Using re module it's possible to use escaping for the replace pattern. eg:

def my_replace(string, src, dst):
    import re
    return re.sub(re.escape(src), dst, string)

While this works for the most-part, the dst string may include "\\9" for example.

This causes an issue:

  • \\1, \\2 ... etc in dst, literals will be interpreted as groups.
  • using re.escape(dst) causes . to be changed to \..

Is there a way to escape the destination without introducing redundant character escaping?


Example usage:

>>> my_replace("My Foo", "Foo", "Bar")
'My Bar'

So far, so good.


>>> my_replace("My Foo", "Foo", "Bar\\Baz")
...
re.error: bad escape \B at position 3

This tries to interpret \B as having a special meaning.


>>> my_replace("My Foo", "Foo", re.escape("Bar\\Baz"))
'My Bar\\Baz'

Works!


>>> my_replace("My Foo", "Foo", re.escape("Bar\\Baz."))
'My Bar\\Baz\\.'

The . gets escaped when we don't want that.

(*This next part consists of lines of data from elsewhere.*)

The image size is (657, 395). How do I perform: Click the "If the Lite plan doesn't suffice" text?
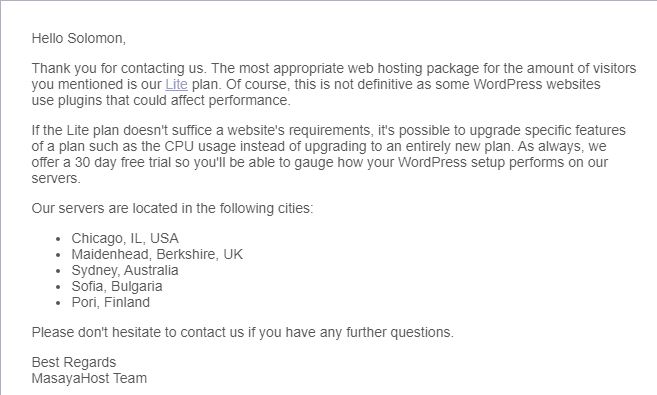pos(128,130)
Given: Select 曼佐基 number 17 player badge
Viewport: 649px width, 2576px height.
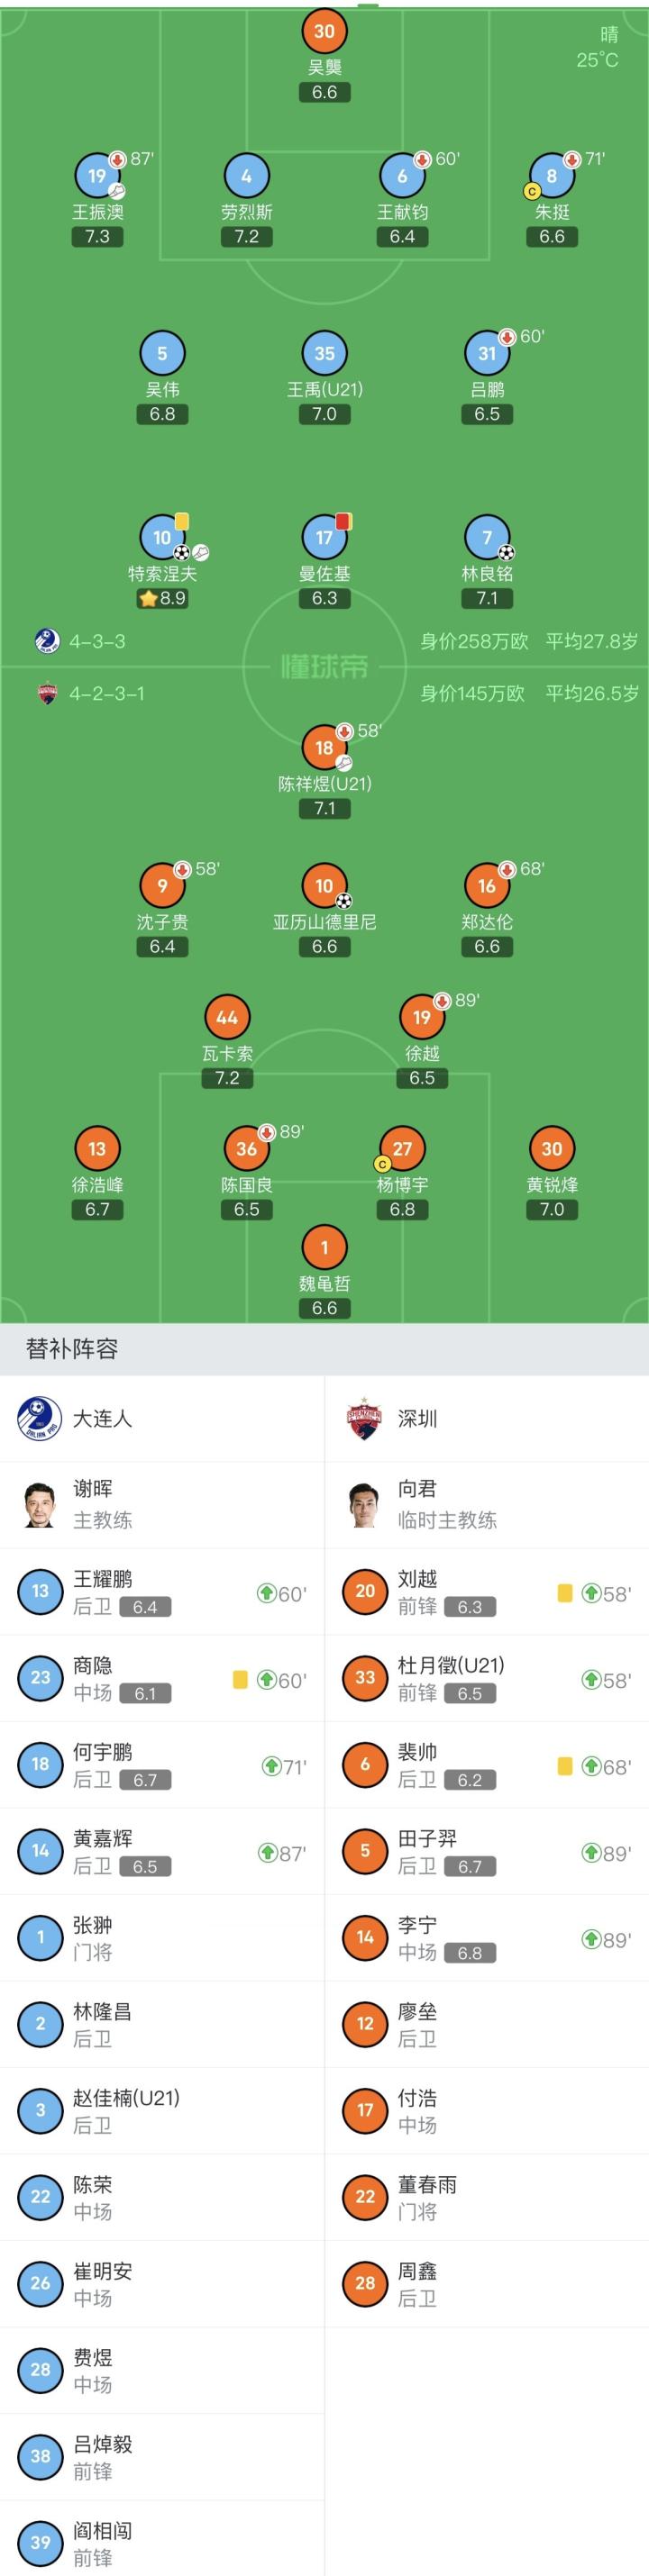Looking at the screenshot, I should coord(324,538).
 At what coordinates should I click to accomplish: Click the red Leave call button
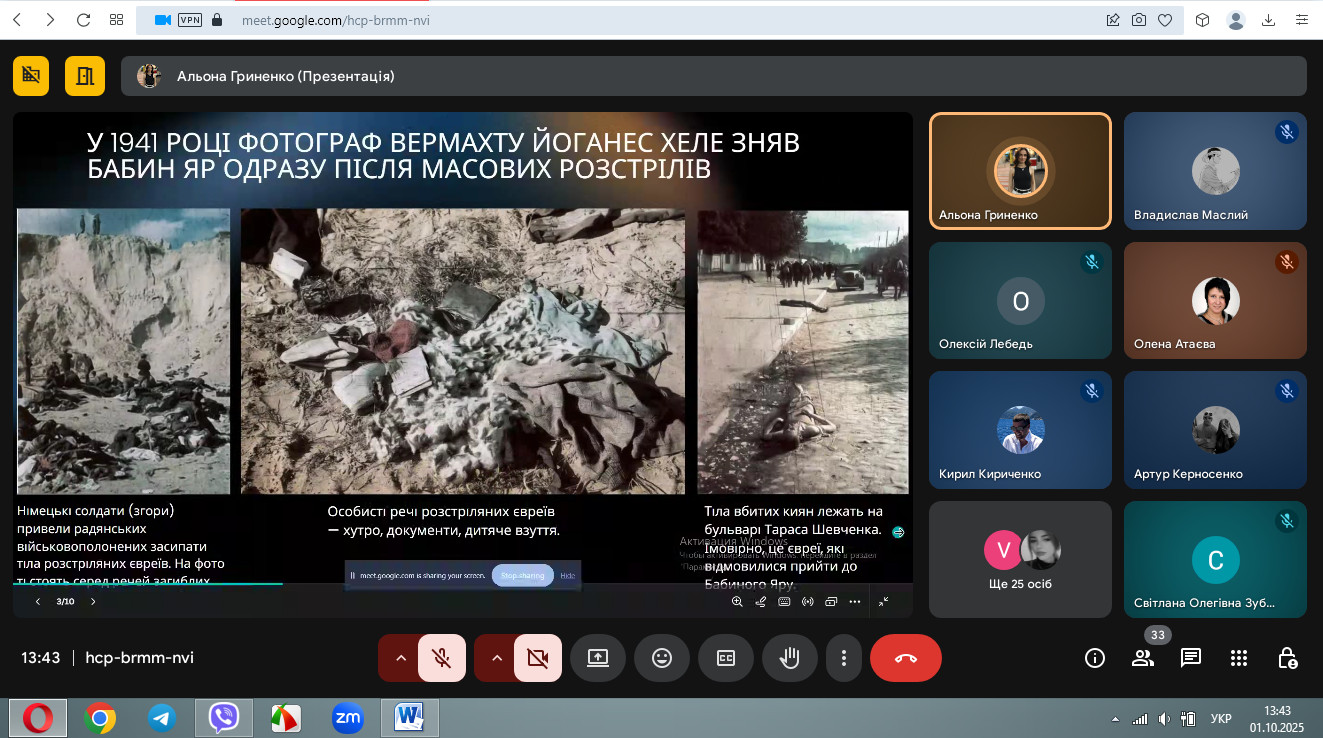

While in this case str.replace can be used, the question about destination string remains useful since there may be times we want to use other features of re.sub such as the ability to ignore case.

ideasman42
  • 42,413
  • 44
  • 197
  • 320
  • 2
    I'm not sure I understand the issue - could you give an example string, src, dst which demonstrates it? – wim Oct 09 '19 at 03:39
  • 1
    Looks like what you really want is `src.replace(r'\', r'\\')` as you don't seem to want `.` be replaced. – metatoaster Oct 09 '19 at 03:51
  • @metatoaster Do you meant `dst` ? - if this avoids all possible interpretations, then yes. – ideasman42 Oct 09 '19 at 03:55
  • @ideasman42 yes. If you only want just this character this would be a way. If you want multiple modifications from this subset, using [`str.translate`](https://docs.python.org/3/library/stdtypes.html#str.translate) may be more desirable. Best approach is to create a number of test cases (add them to your unit test module) to formalise the problem you are trying to solve. – metatoaster Oct 09 '19 at 04:04
  • @ideasman42 Did you get a solution to this without replacing the dst variable. In my case the capture groups are being treated as literals without the re.escape() – Sourav Kanta May 04 '20 at 13:57
  • @metatoaster Your code does not work. Raw strings in Python cannot contain single backslash as the last character. The change of the line in the original function would be: `return re.sub(re.escape(src), dst.replace('\\', r'\\'), string)` – pabouk - Ukraine stay strong May 20 '22 at 08:01
  • @pabouk-Ukrainestaystrong fair, though the demonstration of using `r'\'` was more an illustrative purpose. – metatoaster May 21 '22 at 00:24

3 Answers3

5

In this case only the back-slash is interpreted as a special character, so instead of re.escape, you can use a simple replacement on in destination argument.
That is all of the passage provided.